● Task to carry out
Every line in the data below from the one containing "The image size is (1372, 894)." down to the one containing "Given: Open the zoom level dropdown", both included, must be retyped exactly; no other line is to appear.

Start of Block

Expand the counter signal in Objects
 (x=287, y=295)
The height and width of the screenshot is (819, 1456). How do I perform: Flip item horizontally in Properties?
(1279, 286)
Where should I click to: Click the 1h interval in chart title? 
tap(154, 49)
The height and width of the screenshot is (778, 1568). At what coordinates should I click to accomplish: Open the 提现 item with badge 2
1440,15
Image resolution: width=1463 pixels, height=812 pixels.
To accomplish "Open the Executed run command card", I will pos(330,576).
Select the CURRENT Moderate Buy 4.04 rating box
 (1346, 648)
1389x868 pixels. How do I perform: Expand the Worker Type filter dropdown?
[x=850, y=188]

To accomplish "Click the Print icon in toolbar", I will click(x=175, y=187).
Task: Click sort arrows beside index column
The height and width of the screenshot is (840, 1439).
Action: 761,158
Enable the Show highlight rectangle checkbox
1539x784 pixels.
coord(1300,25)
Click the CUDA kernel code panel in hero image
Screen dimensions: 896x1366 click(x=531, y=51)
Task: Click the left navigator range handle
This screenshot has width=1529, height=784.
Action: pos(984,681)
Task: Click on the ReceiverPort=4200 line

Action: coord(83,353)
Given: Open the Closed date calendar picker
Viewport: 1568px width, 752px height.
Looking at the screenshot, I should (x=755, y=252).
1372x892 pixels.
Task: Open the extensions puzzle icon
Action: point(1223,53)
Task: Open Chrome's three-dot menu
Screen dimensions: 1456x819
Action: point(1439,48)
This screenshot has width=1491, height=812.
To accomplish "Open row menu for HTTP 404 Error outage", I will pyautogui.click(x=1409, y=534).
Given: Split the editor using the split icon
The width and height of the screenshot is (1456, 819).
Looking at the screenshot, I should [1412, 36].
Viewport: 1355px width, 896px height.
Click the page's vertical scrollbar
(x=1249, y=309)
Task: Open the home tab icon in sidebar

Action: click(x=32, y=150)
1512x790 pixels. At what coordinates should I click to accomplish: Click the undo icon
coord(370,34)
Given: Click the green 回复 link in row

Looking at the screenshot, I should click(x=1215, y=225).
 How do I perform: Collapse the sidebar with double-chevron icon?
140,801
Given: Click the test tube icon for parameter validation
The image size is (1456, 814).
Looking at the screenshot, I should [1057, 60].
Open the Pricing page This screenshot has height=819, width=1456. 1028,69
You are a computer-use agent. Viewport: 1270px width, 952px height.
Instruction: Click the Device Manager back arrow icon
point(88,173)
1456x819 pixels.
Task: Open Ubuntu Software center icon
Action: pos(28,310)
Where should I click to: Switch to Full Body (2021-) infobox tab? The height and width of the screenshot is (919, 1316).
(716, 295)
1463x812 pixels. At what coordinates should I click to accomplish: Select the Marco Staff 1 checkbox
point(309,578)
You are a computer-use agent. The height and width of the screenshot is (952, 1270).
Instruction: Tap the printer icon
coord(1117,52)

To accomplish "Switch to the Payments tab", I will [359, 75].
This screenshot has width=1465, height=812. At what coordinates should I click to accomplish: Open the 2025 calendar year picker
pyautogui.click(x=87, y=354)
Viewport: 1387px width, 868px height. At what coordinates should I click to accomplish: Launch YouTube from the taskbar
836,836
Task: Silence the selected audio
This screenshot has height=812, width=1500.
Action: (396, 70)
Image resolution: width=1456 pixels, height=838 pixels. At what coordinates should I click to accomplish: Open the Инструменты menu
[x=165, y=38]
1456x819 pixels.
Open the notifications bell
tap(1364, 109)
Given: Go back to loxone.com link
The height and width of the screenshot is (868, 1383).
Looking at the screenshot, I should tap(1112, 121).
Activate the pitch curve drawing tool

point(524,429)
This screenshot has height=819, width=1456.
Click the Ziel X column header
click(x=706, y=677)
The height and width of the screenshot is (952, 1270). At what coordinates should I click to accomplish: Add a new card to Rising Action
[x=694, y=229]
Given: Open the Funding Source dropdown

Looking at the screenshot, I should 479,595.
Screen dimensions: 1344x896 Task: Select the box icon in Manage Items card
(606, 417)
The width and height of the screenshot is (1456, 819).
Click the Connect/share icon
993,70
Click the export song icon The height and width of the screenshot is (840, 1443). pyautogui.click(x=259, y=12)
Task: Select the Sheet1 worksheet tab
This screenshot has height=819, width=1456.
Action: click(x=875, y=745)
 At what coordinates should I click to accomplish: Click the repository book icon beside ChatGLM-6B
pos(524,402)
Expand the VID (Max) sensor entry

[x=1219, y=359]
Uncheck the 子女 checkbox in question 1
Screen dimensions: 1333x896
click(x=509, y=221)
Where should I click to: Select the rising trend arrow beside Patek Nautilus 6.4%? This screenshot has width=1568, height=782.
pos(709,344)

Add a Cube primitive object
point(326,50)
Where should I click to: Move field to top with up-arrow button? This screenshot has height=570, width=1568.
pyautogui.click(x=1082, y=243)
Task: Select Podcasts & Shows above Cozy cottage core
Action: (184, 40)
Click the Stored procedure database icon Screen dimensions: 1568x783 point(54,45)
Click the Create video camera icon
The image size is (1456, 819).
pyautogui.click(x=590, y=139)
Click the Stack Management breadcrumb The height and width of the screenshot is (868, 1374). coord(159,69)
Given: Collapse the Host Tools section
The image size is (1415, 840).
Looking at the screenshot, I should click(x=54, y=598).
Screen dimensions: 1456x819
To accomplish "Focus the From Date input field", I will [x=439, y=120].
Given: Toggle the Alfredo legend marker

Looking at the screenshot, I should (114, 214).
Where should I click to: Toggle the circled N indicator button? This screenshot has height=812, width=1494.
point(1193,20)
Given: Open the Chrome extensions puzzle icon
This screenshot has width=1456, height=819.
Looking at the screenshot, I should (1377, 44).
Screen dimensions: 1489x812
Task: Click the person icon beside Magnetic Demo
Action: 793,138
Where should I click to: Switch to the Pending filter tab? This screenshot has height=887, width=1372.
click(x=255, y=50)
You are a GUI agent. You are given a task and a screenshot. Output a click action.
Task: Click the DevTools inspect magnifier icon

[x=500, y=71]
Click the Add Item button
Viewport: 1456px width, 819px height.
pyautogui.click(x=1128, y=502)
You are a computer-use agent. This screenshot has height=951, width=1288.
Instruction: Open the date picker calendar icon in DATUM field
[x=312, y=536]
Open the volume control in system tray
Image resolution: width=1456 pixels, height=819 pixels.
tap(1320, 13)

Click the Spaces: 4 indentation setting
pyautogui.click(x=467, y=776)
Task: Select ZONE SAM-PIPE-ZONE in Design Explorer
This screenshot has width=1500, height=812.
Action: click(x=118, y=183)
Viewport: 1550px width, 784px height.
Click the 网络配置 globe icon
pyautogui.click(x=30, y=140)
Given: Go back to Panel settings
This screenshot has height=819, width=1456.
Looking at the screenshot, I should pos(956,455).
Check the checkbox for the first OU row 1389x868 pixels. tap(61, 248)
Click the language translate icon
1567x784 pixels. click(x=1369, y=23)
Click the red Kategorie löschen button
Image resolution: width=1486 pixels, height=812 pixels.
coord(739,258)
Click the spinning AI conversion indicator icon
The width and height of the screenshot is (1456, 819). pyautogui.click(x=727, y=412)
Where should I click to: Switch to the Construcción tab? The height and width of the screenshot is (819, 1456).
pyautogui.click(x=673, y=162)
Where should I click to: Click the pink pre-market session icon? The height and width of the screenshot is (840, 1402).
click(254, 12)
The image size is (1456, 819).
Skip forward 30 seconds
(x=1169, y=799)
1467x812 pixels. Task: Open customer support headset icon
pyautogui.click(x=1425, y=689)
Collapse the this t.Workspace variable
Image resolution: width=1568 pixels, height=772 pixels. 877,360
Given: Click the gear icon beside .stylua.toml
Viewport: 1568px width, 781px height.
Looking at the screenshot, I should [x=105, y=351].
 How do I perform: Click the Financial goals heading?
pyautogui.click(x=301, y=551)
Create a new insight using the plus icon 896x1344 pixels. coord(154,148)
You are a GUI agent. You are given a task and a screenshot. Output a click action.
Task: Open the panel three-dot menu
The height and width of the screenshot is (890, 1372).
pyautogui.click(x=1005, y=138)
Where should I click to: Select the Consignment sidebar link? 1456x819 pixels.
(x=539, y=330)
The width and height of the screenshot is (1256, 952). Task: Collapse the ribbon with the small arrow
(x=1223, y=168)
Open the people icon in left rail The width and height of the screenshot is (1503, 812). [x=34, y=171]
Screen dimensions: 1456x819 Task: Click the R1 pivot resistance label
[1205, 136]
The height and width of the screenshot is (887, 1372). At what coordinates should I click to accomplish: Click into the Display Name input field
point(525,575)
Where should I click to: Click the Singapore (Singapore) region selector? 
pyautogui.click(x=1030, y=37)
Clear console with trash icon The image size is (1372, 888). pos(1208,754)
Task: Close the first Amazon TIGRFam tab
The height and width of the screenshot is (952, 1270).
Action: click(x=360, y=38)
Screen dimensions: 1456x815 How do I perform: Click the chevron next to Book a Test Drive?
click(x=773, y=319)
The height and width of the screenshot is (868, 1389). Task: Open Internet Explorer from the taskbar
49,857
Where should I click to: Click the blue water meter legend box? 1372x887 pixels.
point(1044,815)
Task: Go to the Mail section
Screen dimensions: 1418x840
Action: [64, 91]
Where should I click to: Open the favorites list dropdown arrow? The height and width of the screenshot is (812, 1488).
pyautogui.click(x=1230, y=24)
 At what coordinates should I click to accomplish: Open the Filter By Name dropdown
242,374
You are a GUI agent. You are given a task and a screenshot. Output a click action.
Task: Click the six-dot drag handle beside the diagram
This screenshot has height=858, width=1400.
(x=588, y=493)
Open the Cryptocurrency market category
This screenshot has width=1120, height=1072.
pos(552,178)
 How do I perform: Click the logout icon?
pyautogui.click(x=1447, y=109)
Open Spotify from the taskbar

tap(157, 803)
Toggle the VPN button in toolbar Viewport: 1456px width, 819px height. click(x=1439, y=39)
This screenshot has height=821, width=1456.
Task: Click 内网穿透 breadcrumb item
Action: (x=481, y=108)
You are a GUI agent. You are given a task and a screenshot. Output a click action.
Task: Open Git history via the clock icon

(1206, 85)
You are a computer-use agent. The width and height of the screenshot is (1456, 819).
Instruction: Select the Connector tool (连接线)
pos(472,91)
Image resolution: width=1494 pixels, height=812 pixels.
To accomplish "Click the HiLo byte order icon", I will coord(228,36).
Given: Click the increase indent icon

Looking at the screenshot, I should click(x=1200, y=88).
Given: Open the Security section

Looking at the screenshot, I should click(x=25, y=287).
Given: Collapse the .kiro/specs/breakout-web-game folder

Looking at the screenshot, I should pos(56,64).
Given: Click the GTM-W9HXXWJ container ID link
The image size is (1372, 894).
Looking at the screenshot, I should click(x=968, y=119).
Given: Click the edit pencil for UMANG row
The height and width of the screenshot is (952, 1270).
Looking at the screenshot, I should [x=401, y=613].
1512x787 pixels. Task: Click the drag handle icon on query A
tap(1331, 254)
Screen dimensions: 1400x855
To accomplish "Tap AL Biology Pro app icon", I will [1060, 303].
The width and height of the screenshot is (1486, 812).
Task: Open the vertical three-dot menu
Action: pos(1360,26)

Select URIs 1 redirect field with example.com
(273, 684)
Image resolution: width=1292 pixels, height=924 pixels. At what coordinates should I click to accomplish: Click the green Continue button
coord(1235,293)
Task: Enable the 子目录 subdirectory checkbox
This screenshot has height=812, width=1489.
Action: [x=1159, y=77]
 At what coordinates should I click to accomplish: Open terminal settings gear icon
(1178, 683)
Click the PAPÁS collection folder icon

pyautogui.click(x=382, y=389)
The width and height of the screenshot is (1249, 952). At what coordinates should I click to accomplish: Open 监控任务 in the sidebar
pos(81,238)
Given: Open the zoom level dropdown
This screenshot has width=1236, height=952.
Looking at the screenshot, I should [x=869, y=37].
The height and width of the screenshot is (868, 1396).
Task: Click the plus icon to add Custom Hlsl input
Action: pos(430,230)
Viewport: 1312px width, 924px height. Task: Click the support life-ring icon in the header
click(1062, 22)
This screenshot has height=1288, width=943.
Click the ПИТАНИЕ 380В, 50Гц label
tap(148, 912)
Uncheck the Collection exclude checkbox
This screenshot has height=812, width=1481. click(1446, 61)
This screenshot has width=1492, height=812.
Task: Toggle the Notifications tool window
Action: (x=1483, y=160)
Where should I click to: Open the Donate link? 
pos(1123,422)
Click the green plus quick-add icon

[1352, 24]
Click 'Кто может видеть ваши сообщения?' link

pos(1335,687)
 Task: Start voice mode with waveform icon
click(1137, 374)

End of Block

● Final answer
The image size is (1372, 894).
Looking at the screenshot, I should click(x=968, y=119).
Given: Click the edit pencil for UMANG row
The height and width of the screenshot is (952, 1270).
Looking at the screenshot, I should [x=401, y=613].
1512x787 pixels. Task: Click the drag handle icon on query A
tap(1331, 254)
Screen dimensions: 1400x855
To accomplish "Tap AL Biology Pro app icon", I will [1060, 303].
The width and height of the screenshot is (1486, 812).
Task: Open the vertical three-dot menu
Action: pos(1360,26)

Select URIs 1 redirect field with example.com
(273, 684)
Image resolution: width=1292 pixels, height=924 pixels. At what coordinates should I click to accomplish: Click the green Continue button
coord(1235,293)
Task: Enable the 子目录 subdirectory checkbox
This screenshot has height=812, width=1489.
Action: [x=1159, y=77]
 At what coordinates should I click to accomplish: Open terminal settings gear icon
(1178, 683)
Click the PAPÁS collection folder icon

pyautogui.click(x=382, y=389)
The width and height of the screenshot is (1249, 952). At what coordinates should I click to accomplish: Open 监控任务 in the sidebar
pos(81,238)
Given: Open the zoom level dropdown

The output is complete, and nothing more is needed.